**WAARAAN WERKEN**
Neem alle onderstaande vermeldingen letterlijk over, regel voor regel.

····················

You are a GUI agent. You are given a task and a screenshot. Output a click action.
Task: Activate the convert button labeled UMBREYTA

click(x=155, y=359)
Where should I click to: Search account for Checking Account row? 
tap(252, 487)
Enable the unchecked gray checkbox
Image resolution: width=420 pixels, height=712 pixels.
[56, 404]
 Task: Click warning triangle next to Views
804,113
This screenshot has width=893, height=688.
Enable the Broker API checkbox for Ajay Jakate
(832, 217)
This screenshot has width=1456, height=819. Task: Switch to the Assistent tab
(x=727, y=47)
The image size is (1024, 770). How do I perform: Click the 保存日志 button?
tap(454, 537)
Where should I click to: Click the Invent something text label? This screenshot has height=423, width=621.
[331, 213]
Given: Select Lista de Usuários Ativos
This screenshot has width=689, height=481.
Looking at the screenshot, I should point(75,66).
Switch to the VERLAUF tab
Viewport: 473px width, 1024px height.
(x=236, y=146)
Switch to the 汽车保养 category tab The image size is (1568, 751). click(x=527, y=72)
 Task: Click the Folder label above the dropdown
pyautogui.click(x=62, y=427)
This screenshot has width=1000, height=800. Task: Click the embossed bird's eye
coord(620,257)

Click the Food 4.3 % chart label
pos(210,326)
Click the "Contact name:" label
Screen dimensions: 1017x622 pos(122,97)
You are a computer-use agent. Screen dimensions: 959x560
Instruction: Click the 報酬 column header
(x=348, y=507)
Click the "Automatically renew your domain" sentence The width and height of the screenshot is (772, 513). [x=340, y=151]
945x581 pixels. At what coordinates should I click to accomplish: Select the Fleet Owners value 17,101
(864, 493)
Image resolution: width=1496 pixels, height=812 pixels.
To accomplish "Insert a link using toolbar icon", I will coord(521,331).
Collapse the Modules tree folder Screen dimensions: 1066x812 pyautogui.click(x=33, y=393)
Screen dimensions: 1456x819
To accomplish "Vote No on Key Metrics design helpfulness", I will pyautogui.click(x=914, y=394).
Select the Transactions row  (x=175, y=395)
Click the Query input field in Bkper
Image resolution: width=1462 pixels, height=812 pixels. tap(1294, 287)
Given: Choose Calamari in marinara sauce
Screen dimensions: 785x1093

····················

**ALS ANTWOORD**
You are a GUI agent. You are given a task and a screenshot. Output a click action.
Task: Activate the convert button labeled UMBREYTA

click(x=155, y=359)
Where should I click to: Search account for Checking Account row? 
tap(252, 487)
Enable the unchecked gray checkbox
Image resolution: width=420 pixels, height=712 pixels.
[56, 404]
 Task: Click warning triangle next to Views
804,113
This screenshot has width=893, height=688.
Enable the Broker API checkbox for Ajay Jakate
(832, 217)
This screenshot has width=1456, height=819. Task: Switch to the Assistent tab
(x=727, y=47)
The image size is (1024, 770). How do I perform: Click the 保存日志 button?
tap(454, 537)
Where should I click to: Click the Invent something text label? This screenshot has height=423, width=621.
[331, 213]
Given: Select Lista de Usuários Ativos
This screenshot has width=689, height=481.
Looking at the screenshot, I should point(75,66).
Switch to the VERLAUF tab
Viewport: 473px width, 1024px height.
(x=236, y=146)
Switch to the 汽车保养 category tab The image size is (1568, 751). click(x=527, y=72)
 Task: Click the Folder label above the dropdown
pyautogui.click(x=62, y=427)
This screenshot has width=1000, height=800. Task: Click the embossed bird's eye
coord(620,257)

Click the Food 4.3 % chart label
pos(210,326)
Click the "Contact name:" label
Screen dimensions: 1017x622 pos(122,97)
You are a computer-use agent. Screen dimensions: 959x560
Instruction: Click the 報酬 column header
(x=348, y=507)
Click the "Automatically renew your domain" sentence The width and height of the screenshot is (772, 513). [x=340, y=151]
945x581 pixels. At what coordinates should I click to accomplish: Select the Fleet Owners value 17,101
(864, 493)
Image resolution: width=1496 pixels, height=812 pixels.
To accomplish "Insert a link using toolbar icon", I will coord(521,331).
Collapse the Modules tree folder Screen dimensions: 1066x812 pyautogui.click(x=33, y=393)
Screen dimensions: 1456x819
To accomplish "Vote No on Key Metrics design helpfulness", I will pyautogui.click(x=914, y=394).
Select the Transactions row  (x=175, y=395)
Click the Query input field in Bkper
Image resolution: width=1462 pixels, height=812 pixels. tap(1294, 287)
Given: Choose Calamari in marinara sauce
Screen dimensions: 785x1093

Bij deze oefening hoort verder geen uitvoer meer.